Petrobras CFO, bank, pension fund fined for stifling shareholders
By Brad Haynes
SAO PAULO Dec 3 (Reuters) - The chief financial officer of Brazil's Petroleo Brasileiro SA has agreed to a fine for stifling the influence of minority shareholders, the country's securities regulator said, as corruption allegations swirl around the state-run oil company.
Securities watchdog CVM said on Wednesday that by letting state development bank BNDES and state-led pension funds vote on supposedly independent board members, Petrobras CFO Almir Barbassa hindered private shareholders' right to representation.
Without admitting to any wrongdoing, Barbassa agreed to pay a fine of 250,000 reais ($98,000), CVM said, while BNDES and its subsidiary BNDESPAR each agreed to pay 500,000 reais.
Petros, the pension fund for Petrobras workers, also faces a fine of 400,000 reais and the CVM said it warned two other pension funds for their conduct.

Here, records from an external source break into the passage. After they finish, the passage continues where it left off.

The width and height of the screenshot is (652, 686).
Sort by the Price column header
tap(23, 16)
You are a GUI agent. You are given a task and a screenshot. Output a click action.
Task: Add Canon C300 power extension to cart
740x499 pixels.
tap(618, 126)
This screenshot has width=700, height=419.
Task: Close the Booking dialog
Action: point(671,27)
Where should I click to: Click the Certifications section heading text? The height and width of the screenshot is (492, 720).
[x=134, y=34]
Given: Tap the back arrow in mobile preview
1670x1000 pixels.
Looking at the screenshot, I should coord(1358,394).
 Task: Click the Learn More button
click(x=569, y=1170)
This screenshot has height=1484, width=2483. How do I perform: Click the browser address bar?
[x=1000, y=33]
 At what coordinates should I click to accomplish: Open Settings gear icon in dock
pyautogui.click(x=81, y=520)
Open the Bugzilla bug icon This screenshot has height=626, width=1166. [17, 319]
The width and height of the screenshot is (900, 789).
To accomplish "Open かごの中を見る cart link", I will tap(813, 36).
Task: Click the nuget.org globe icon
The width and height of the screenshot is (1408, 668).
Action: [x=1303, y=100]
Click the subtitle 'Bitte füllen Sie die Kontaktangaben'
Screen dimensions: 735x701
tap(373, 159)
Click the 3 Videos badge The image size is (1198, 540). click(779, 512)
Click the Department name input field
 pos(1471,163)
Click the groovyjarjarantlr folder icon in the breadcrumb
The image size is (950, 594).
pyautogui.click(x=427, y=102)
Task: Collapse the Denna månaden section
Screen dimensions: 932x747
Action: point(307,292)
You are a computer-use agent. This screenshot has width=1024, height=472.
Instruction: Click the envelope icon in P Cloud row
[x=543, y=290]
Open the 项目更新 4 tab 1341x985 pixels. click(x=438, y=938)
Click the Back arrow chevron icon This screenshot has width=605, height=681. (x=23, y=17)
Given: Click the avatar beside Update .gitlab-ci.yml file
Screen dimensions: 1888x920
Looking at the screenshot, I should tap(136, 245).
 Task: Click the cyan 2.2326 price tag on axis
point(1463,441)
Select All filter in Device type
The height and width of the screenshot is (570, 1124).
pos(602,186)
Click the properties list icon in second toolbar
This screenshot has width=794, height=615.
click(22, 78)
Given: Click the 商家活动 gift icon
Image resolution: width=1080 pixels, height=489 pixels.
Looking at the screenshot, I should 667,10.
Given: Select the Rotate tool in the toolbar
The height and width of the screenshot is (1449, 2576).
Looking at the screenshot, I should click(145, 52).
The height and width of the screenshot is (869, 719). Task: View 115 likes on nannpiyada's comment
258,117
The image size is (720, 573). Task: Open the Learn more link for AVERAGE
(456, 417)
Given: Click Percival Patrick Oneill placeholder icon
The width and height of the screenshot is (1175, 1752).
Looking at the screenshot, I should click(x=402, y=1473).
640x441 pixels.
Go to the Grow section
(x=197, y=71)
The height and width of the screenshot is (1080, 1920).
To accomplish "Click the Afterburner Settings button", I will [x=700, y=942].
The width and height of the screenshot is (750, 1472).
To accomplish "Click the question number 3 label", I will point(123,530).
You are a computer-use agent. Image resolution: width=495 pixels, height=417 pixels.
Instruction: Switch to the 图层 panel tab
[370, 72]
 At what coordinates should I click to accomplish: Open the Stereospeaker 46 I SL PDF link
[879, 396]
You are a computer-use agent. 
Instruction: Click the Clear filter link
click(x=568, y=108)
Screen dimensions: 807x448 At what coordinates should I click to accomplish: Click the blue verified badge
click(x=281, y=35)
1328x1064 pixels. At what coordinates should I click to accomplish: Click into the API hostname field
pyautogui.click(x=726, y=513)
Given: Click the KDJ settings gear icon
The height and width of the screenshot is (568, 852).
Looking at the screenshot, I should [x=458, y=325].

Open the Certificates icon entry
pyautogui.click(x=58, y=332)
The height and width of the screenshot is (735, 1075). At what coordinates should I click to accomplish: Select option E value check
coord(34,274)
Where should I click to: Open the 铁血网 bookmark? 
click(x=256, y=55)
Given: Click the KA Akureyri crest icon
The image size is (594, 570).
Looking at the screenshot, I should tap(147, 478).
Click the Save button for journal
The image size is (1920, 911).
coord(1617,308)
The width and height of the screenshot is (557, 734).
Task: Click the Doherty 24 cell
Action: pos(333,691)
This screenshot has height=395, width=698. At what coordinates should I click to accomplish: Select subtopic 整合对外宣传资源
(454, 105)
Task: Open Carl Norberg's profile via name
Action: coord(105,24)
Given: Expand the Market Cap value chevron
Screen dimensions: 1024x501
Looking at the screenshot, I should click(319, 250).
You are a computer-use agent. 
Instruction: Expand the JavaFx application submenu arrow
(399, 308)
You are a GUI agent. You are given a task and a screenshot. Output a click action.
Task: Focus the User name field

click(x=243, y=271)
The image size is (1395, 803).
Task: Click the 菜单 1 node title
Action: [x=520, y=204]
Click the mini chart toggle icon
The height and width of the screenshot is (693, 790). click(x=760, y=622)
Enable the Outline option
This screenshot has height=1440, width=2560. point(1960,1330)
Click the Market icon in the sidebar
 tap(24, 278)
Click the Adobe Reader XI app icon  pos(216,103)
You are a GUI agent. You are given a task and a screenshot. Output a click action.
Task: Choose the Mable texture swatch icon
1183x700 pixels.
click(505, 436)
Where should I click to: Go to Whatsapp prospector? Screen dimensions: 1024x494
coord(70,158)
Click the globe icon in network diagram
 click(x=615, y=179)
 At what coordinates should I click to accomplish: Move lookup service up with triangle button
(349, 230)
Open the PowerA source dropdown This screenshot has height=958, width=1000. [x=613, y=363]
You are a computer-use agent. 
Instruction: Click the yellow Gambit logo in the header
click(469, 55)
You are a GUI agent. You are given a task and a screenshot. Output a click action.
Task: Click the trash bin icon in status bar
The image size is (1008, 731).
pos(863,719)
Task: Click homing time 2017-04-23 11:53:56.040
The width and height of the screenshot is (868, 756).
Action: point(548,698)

The ruling underscored concerns about corporate governance at Petrobras, which is under investigation by prosecutors for an alleged graft scheme in which contractors overcharged for projects in return for kickbacks to political parties and Petrobras executives.
The case is sharpening Brazilian political divisions only weeks after President Dilma Rousseff won re-election in the country's closest vote in decades. Rousseff, chair of Petrobras' board of directors from 2003 to 2010, when many of the alleged bribes and kickbacks happened, has denied involvement in the corruption scheme.
At a Congressional hearing on Tuesday, a former executive who helped to uncover the bribery and kickbacks said political parties have dominated the appointment of senior management at Petrobras for years, highlighting the need for independent oversight.
While the pension funds holding shares in Petrobras belong to workers at state-run companies, the government holds sway with their management, which is chosen by unions with political ties.
Separately Petrobras' former director of corporate services, Renato Duque, who was arrested last month in the investigation, was released from jail but forced to surrender his passport.